Generalized parsing is probably the most misunderstood topic in the entire field of automated language processing. There is a persistent perception that generalized parsing is slow and impractical. Even worse, most people seem to believe that generalized parsing is complicated and unpredictable (a perception deriving from the extremely obfuscated nature of most generalized parsing algorithms). This is all very unfortunate, because none of it is true anymore.
Now, before I move forward and justify that rather bold statement, I should probably define what I mean when I say “generalized parsing”. Parsing algorithms generally fall into one of any number of categories. The most common ones are:
- LL(k) (e.g. ANTLR, JavaCC)
- Non-Commutative LL(*) (e.g. most hand-written parsers, parser combinators)

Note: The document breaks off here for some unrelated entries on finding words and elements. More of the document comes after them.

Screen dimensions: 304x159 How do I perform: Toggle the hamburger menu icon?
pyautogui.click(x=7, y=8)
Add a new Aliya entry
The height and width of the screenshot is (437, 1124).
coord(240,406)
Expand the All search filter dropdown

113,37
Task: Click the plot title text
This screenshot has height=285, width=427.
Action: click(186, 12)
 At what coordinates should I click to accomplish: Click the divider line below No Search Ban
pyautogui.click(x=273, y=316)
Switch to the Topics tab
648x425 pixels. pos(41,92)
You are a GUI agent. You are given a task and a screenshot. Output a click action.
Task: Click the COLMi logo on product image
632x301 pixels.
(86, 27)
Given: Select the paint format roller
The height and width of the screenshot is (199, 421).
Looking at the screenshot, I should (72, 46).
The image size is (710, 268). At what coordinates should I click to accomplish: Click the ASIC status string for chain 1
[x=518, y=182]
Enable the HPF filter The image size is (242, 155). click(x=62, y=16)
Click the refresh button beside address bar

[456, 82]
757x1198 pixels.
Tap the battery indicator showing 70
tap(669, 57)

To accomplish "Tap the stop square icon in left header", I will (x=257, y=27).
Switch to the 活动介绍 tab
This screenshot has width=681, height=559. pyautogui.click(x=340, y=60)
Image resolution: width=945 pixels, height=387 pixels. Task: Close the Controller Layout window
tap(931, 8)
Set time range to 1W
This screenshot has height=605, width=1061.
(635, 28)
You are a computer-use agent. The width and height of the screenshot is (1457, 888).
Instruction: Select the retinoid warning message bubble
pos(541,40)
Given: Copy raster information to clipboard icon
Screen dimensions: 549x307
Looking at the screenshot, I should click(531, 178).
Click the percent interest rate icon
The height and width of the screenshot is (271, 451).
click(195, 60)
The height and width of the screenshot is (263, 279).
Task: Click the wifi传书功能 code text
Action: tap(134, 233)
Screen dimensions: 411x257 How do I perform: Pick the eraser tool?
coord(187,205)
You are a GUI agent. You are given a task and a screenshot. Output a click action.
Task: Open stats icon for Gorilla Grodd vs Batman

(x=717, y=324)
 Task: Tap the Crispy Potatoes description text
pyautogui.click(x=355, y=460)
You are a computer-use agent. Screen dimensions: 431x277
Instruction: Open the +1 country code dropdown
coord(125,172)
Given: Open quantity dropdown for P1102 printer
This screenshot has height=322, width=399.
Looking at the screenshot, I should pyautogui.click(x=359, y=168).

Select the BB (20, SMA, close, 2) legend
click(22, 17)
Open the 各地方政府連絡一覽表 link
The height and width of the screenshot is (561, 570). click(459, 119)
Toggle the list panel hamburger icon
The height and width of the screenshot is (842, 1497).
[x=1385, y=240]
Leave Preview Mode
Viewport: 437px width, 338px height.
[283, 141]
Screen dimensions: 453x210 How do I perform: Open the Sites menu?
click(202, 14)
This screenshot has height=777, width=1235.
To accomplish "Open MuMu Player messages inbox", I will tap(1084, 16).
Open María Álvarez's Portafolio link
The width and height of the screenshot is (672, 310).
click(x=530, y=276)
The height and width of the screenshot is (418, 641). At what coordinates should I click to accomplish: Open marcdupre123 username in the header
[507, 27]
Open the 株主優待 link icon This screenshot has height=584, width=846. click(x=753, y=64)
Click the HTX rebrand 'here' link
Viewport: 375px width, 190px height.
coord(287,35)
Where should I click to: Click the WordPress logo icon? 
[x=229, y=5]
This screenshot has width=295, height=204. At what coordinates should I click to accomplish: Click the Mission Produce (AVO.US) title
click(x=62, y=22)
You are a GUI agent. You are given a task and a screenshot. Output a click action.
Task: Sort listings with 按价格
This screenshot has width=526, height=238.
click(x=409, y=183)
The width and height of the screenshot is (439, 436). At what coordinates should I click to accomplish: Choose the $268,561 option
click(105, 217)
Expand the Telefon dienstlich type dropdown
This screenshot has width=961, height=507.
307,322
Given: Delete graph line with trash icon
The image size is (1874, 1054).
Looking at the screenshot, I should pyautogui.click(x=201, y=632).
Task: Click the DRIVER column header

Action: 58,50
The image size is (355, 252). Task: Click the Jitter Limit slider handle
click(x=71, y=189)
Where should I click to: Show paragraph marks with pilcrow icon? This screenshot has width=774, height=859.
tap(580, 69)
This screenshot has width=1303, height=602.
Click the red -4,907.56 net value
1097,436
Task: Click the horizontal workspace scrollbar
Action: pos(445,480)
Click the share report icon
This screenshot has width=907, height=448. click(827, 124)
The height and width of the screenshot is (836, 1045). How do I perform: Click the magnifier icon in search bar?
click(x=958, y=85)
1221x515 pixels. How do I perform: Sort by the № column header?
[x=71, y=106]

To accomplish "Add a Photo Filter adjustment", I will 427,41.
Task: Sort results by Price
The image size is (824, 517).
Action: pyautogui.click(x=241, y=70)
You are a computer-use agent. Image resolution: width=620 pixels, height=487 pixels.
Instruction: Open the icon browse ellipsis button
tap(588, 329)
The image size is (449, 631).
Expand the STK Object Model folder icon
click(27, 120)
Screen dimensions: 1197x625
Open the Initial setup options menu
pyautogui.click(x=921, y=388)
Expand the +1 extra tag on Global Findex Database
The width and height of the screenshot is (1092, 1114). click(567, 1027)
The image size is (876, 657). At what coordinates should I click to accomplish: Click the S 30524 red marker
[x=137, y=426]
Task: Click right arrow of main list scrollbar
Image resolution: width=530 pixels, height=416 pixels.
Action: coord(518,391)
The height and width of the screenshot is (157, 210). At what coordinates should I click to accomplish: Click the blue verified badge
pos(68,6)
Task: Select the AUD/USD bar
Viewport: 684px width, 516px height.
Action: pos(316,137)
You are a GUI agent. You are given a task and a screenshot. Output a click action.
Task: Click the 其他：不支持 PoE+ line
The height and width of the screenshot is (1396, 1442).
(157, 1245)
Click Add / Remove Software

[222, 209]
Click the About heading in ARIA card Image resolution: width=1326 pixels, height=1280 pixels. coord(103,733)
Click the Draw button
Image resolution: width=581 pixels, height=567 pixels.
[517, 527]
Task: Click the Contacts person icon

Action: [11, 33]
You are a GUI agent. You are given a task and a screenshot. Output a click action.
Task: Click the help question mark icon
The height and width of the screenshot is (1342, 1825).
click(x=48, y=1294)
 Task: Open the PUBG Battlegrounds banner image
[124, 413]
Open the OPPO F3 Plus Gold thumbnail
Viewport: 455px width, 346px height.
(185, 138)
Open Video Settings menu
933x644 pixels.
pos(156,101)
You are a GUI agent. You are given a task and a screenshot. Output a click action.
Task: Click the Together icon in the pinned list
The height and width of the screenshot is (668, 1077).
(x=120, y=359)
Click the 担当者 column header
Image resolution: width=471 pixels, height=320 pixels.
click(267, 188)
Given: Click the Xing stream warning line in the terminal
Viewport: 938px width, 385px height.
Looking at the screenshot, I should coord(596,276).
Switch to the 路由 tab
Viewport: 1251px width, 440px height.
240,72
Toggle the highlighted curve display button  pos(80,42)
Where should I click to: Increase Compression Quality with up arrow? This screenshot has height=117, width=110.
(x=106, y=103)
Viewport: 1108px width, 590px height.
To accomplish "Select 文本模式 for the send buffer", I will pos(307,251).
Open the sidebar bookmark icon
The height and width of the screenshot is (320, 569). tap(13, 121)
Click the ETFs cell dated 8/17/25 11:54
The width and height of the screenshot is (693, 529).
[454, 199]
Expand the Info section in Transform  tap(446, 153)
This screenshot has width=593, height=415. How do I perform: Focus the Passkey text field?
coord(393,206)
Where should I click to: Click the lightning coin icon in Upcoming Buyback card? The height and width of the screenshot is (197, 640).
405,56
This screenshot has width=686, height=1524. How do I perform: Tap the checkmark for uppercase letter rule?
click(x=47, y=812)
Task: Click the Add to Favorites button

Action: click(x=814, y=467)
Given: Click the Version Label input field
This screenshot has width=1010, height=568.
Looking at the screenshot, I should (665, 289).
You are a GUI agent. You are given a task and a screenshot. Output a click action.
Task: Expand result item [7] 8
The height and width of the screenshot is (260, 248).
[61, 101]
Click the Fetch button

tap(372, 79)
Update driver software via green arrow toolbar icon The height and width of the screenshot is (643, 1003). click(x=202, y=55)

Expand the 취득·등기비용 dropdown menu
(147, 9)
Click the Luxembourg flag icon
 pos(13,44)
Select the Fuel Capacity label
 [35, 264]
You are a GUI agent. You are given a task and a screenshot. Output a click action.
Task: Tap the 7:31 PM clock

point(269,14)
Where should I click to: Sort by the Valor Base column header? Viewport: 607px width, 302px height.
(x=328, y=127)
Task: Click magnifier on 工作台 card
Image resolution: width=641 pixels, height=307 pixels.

- Memoized Non-Commutative LL(*) (e.g. Packrat parsers, Scala 2.8 parser combinators)
- LR(k) (e.g. YACC, Bison)
These are arranged roughly in order from least to most powerful. This means that the supported expressivity of grammars increases as you go down the list. Techniques like LL don’t support left-recursion or ambiguity; LR supports left-recursion, but not ambiguity; and generalized supports anything that’s context-free. Note that this is a very rough arrangement. It’s difficult to formally analyze the non-commutative LL(*) techniques, and so theorists tend to be a little unclear as to exactly how powerful the techniques are with respect to more well defined classes like LL and LR. However, it is generally assumed that non-commutative LL(*) is strictly more powerful than LL(k) but likely less powerful than LR(k) (since left-recursion can be handled with memoization, but some LR local ambiguities do not always resolve correctly).
As intuition would suggest, algorithms are generally more complex (both in terms of comprehension and asymptotic performance) the more powerful you get. LL(k) algorithms, both the table-driven and the directly-encoded, are usually quite easy to understand. Parser states correspond directly to grammatical rules, and so it’s usually pretty easy to tease out the structure of the parser. By contrast, LR(k) algorithms (most commonly, tabular LALR and recursive-ascent) are usually very difficult to conceptualize and next to impossible to read when encoded in a programming language. One look at the recursive-ascent example on Wikipedia is sufficient to confirm this property.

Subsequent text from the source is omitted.